Nicolas Saillant | Journal de Québec

TVA NOUVELLES/AGENCE QMI

L’homme accusé de tentative de meurtre pour avoir immolé par le feu son ex-conjointe au mois d’août dernier a tenté, sans succès, de recouvrer sa liberté.

Trois mois après la qu’une femme de 27 ans ai été transformée en torche humaine en plein milieu d’une rue du quartier Saint-Sauveur, l’ex-conjoint, accusé de tentative de meurtre et de menace de mort était de retour en cour pour faire une demande de remise en liberté. Frej Haj Messaoud est incarcéré depuis le 10 aout dernier, au lendemain du drame lorsqu’il a été arrêté à Drummondville.

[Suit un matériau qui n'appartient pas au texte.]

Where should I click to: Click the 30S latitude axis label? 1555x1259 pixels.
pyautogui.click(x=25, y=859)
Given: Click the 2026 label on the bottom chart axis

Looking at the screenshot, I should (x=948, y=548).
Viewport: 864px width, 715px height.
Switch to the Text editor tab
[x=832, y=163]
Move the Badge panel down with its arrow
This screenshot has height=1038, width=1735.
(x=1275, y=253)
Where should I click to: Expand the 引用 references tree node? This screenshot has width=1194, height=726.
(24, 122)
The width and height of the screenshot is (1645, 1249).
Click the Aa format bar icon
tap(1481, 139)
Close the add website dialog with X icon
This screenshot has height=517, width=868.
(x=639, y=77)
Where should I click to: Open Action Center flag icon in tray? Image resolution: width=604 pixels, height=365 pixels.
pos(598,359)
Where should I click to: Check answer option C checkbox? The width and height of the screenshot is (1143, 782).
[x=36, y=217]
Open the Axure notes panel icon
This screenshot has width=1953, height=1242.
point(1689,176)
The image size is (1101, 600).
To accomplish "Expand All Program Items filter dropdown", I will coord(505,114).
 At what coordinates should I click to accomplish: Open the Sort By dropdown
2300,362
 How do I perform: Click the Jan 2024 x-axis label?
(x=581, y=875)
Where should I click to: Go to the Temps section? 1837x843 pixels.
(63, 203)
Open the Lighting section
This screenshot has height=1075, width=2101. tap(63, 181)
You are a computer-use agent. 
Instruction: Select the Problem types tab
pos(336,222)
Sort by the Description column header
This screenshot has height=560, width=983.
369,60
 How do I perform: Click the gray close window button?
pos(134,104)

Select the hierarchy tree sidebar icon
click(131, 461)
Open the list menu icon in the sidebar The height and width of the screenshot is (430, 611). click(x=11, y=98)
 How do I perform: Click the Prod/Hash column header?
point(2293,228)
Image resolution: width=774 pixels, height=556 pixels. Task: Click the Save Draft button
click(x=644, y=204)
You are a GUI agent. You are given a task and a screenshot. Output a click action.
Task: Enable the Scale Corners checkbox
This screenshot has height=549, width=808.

Une ordonnance de non-publication a été demandée par l’avocat de Messaoud, Alex Savoie, de sorte qu’il est impossible, pour l’instant, de révéler les éléments de preuve qui ont été présentés au juge afin qu’il prenne sa décision. C’était le fardeau de la couronne de démontrer que la détention de l’homme de 39 ans était nécessaire notamment pour la sécurité du public, dont celle de la victime, et en démontrant que sa libération minerait la confiance du public envers l’administration de la justice.

Après délibération, le juge Alain Morand a rendu un jugement dans lequel il a refusé la remise en liberté de Frej Haj Messaoud. Ce dernier a gardé la tête basse lors de la décision du juge sans avoir de réaction particulière.

Si l’accusé, sans antécédent judiciaire, est reconnu coupable, il s’expose à une lourde peine pouvant aller jusqu’ à la prison à perpétuité. Il restera détenu pendant toutes les procédures.

Des parents sur place

Des proches de la victime étaient présents dans la salle tandis que la victime est toujours hospitalisée. Le Journal rapportait un peu plus d’un mois après le drame que Abdeljalil Haj Amor s’était réveillée de son coma et avait souri à ses parents.

Brulée au troisième degré au dos et aux épaules, la mère de famille avait été plongée dans un coma après avoir été aspergée d’essence et allumée. Plusieurs témoins de l’événement avaient relaté la scène d’horreur qui s’était produite vers 21h le 9 août sur la rue Arago à Québec.

Les gens venus l’aider alors qu’elle était en feu avaient dû la déshabiller pour mettre fin à son calvaire. Des traces de combustion étaient visibles sur la chaussée plusieurs heures après la tentative de meurtre.